The old man was standing between Ben and the doorway. A mad position if the old man wanted Ben to get out through the doorway; and not even the revolver was going to make Ben choose the only other egress, the window! That would merely provide an alternative route to the winged Noah. But then the old man was mad, Ben was now convinced of it. So he closed his eyes and dashed past the madman with a roar and shot beyond him into the passage. By the time the old man turned, Ben was half-way down the flight.
The stairs assisted him down the second half. No escalator could have assisted him better. They seemed to join in the race and run with him. They rolled him across the few feet of passage at the bottom and deposited him on the next flight, and the next flight caught him and carried him on as though it were a relay race. Having won it, the stairs threw him away unceremoniously at the bottom. Then he paused, and startling, violent reaction set in.

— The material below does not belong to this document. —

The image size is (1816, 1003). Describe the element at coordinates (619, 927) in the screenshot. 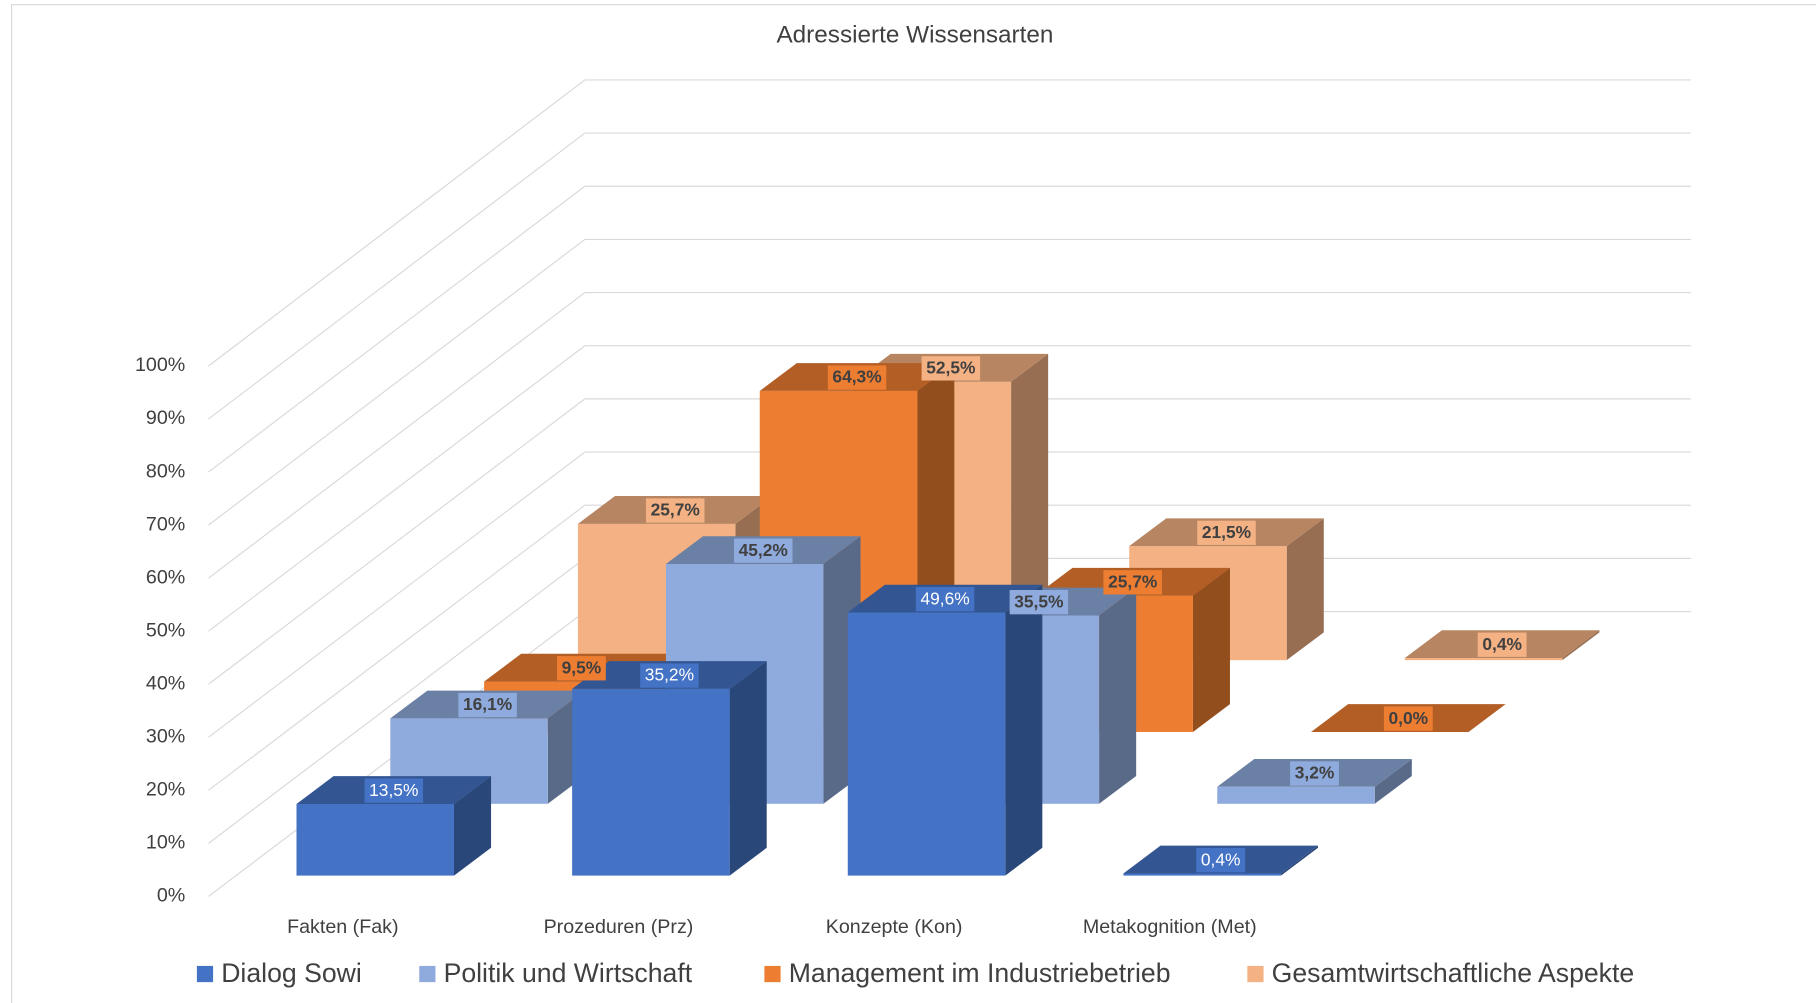

I see `x-tick-label: Prozeduren (Prz)` at that location.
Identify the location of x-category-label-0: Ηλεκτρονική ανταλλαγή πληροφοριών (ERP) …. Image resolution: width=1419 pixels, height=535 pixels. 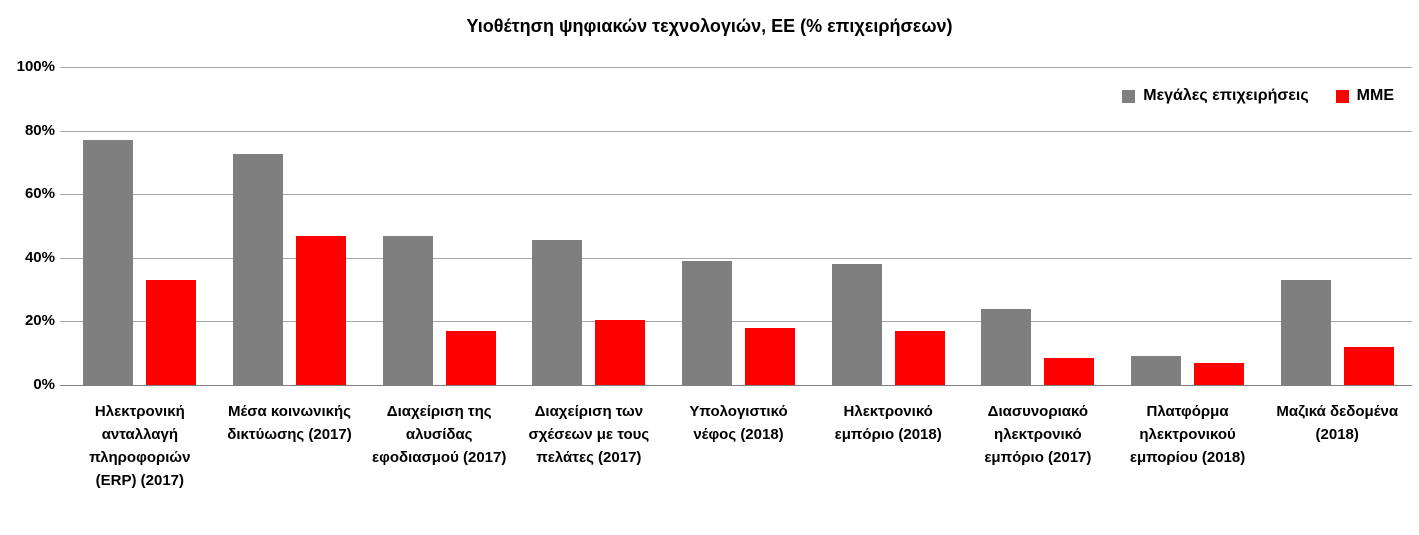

His terror did not disappear. That had come to stay, and it may be stated here that, throughout all its risings and fallings during the succeeding hours, it never wholly went. It formed a solid, cold background to all he endured, advancing, receding, advancing. But into the terror other emotions entered, forming queer mixtures that produced astonishing actions, and one of these other emotions entered now. It was red anger. Anger, against the old man, anger against the world, anger against the Universe! Why had he, Ben, been marked for this sort of thing? What had he done? He hadn’t asked to be born! As a matter of fact, if anybody had consulted him he would have answered very definitely, ‘I don’t think!’ And he had been good to his old mother. For five years he had sent her three shillings a week, and once he’d sent her ten shillings when someone had told him he’d won a competition. If it had been true he’d have sent her another ten shillings and some cough mixture. And that little kid of his had seemed to like him a bit that night before she died … Wasn’t he no good at all but to be frightened and chased, and shouted at?
‘I’ll beat ’im—I’ll show ’im!’ muttered Ben. ‘I’ll ’oodwink ’im!’
And, opening the front door swiftly, he closed it with a loud bang. But when it banged, Ben was still on the inside.
There! That’d do it! The old man would be down in a few seconds—Ben could hear him now—and when he got to the hall he would conclude that Ben had gone. But Ben wouldn’t be gone. No, he would be waiting in a cupboard at the back of the hall. A nice, roomy cupboard, which Ben had marked for an emergency. You could lie in it or stand up in it. The first thing you did in a house, if you had Ben’s experience, was cupboards.